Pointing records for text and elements
-*-
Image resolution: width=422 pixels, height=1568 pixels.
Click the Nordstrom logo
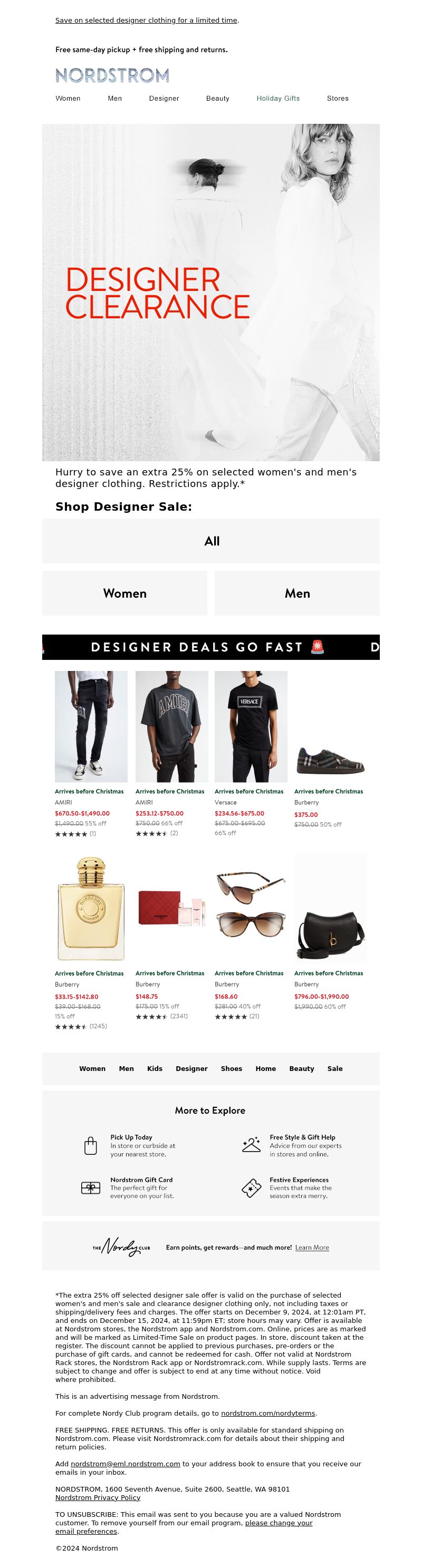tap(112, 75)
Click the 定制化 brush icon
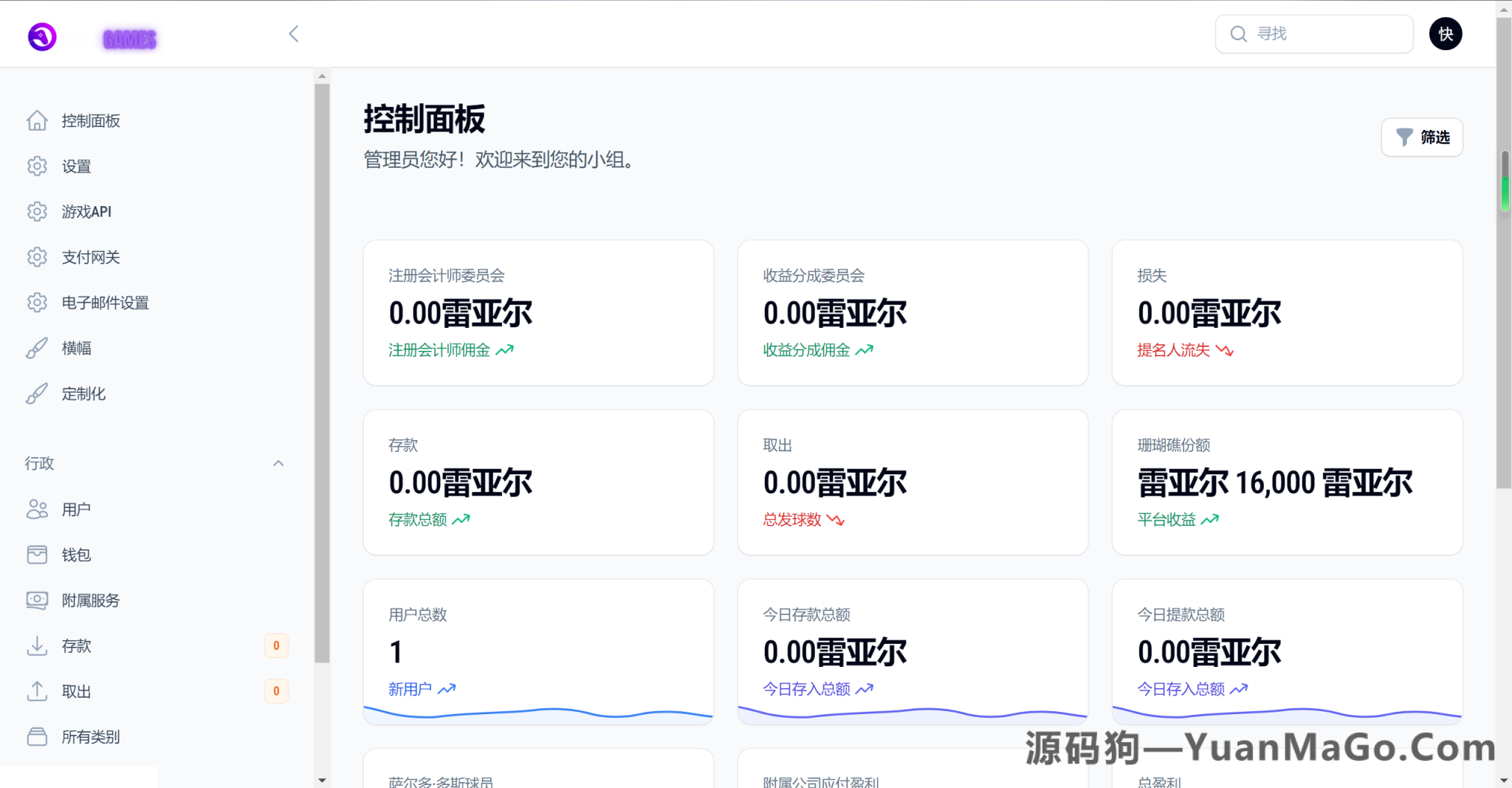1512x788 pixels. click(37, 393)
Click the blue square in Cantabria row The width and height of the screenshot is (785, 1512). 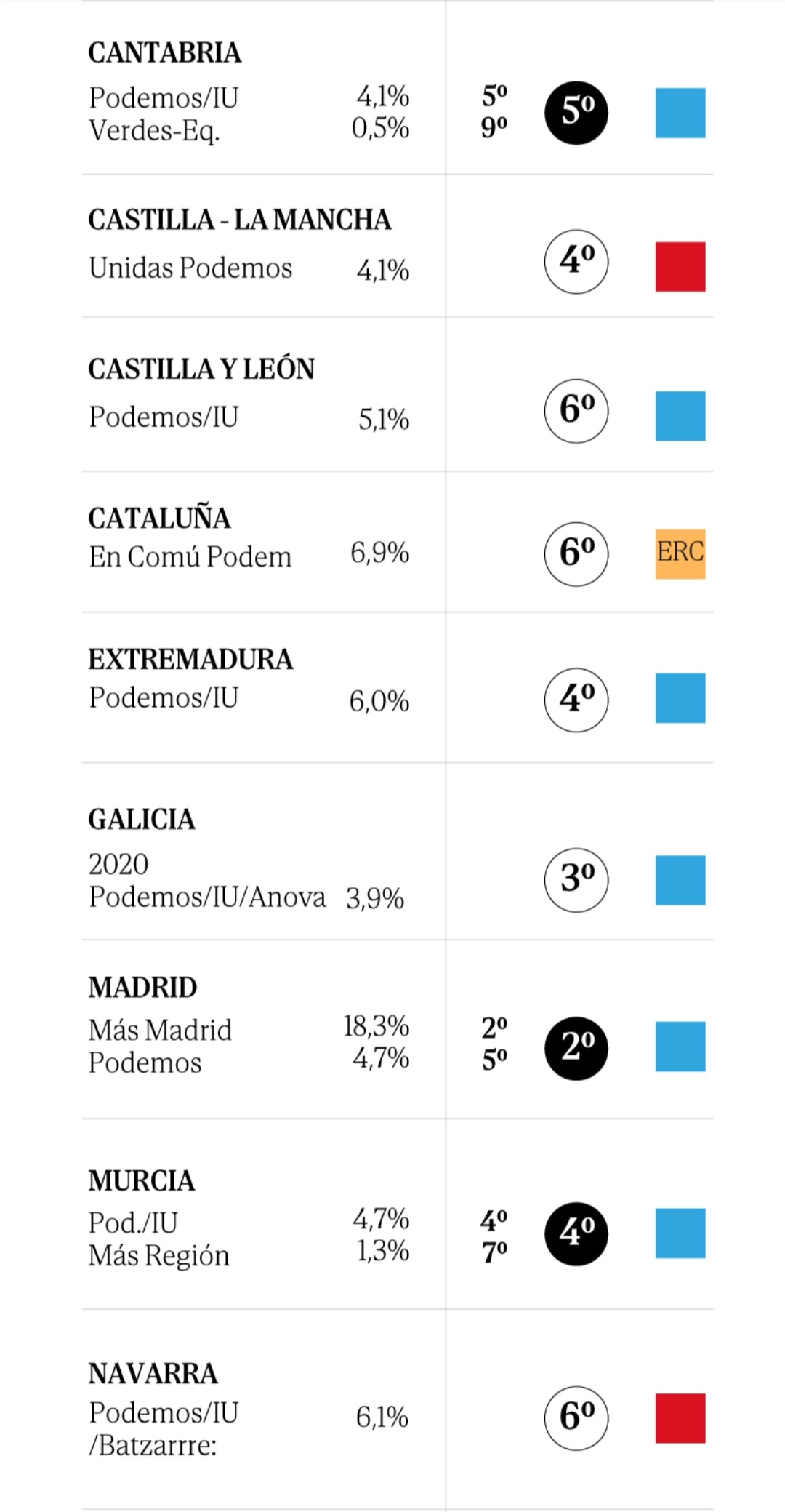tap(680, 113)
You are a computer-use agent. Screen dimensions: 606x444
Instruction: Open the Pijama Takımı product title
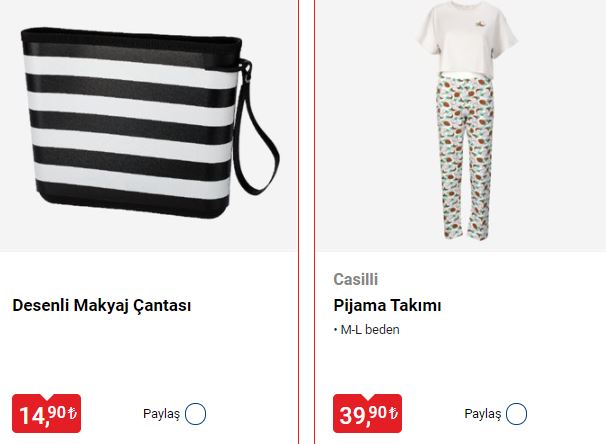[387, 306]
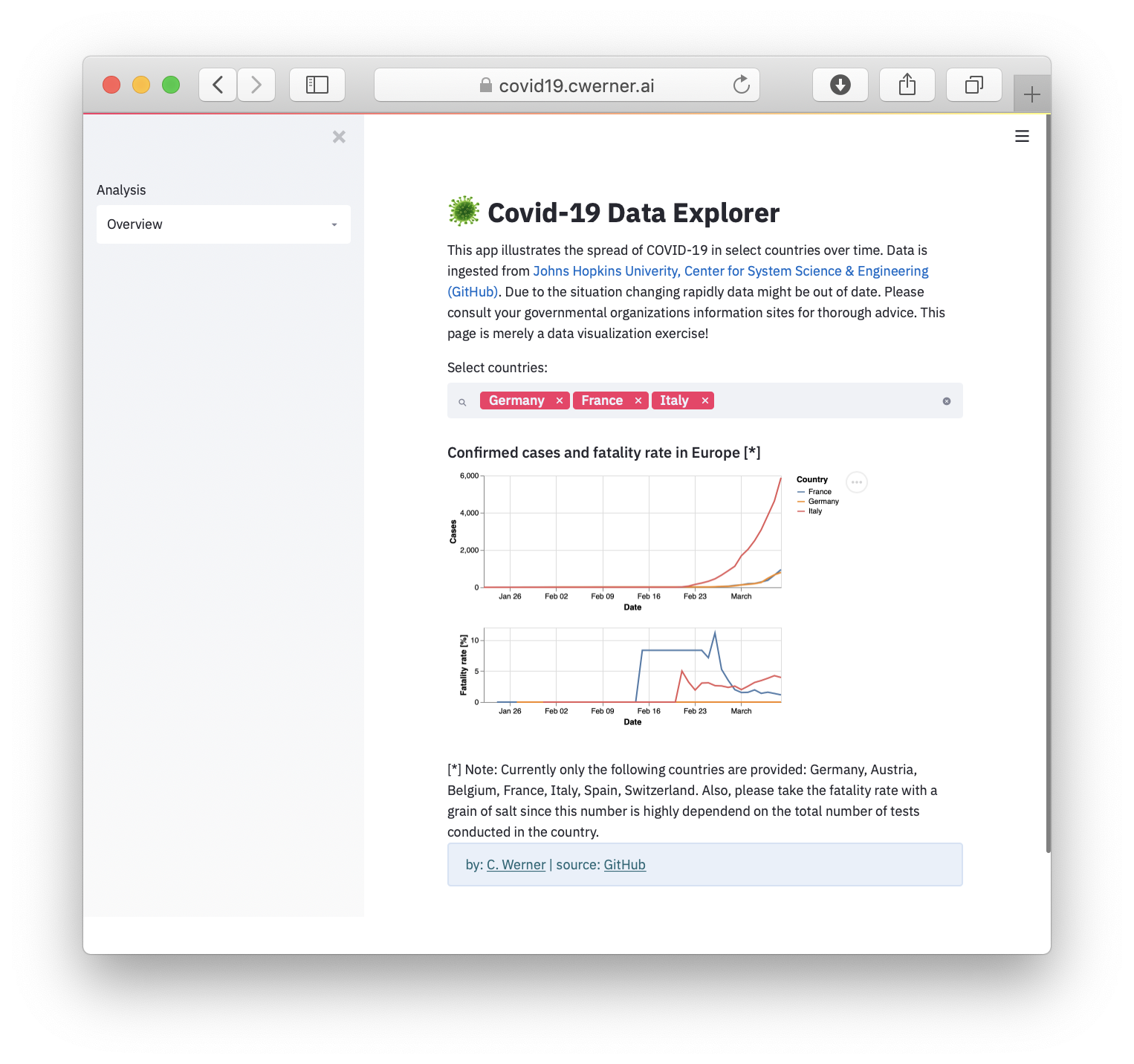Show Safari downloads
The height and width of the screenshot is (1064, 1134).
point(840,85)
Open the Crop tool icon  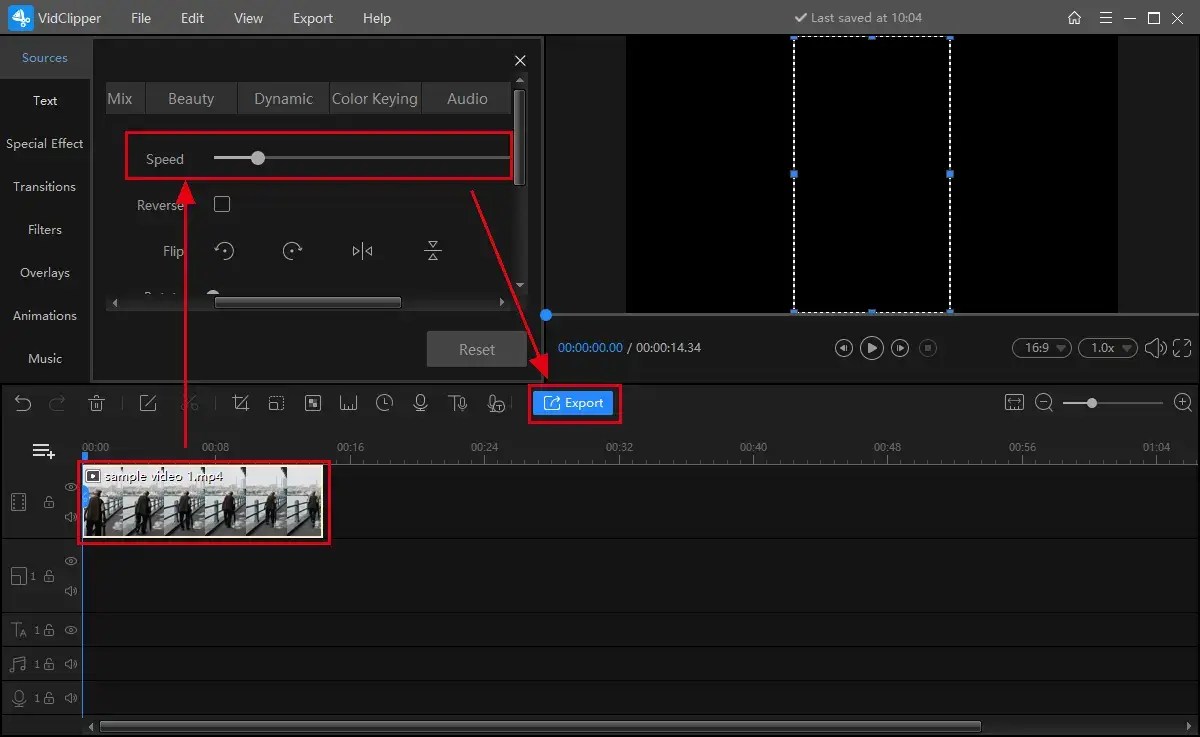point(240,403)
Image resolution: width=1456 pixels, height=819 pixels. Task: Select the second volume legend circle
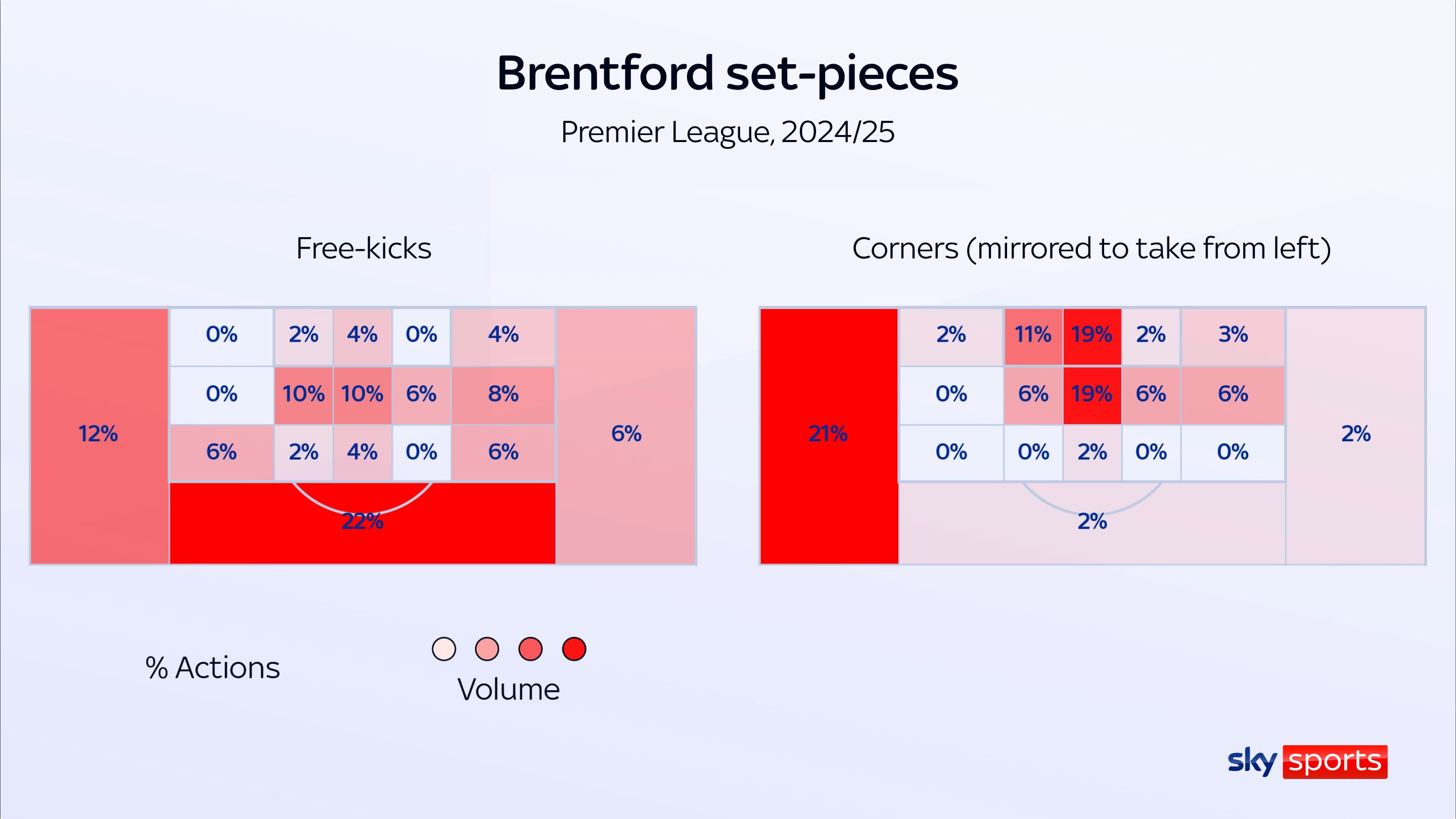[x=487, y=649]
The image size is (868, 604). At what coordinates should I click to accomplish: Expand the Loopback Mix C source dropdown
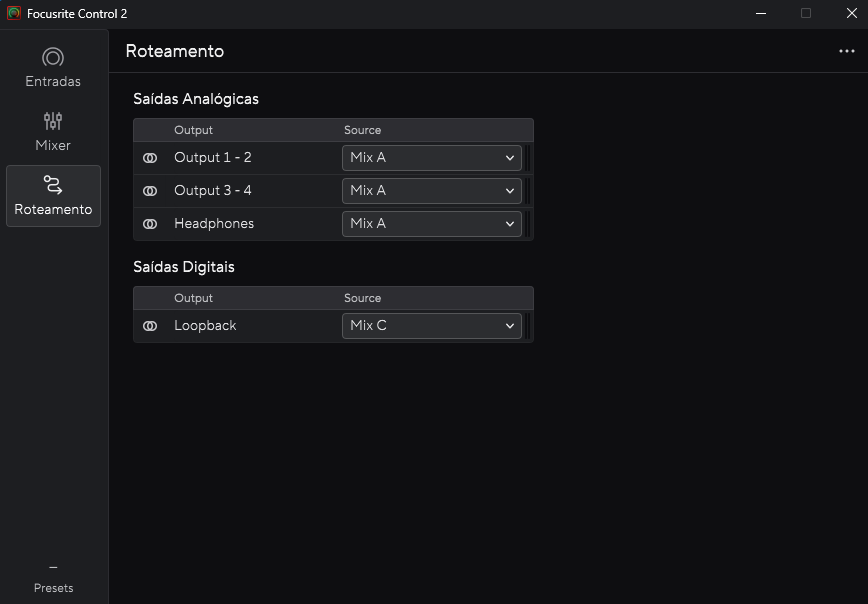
-*-
▶ _TASK STATEMENT_
Format the material above as a numbered list, beginning at the line that contains "Image resolution: width=1456" and continuing through the end of the material. Omit blank lines, and leave the pictures out of the list.

▶ _THE OUTPUT_
1. Image resolution: width=1456 pixels, height=819 pixels. Task: Select the second volume legend circle
2. [x=487, y=649]
3. The image size is (868, 604). At what coordinates should I click to accomplish: Expand the Loopback Mix C source dropdown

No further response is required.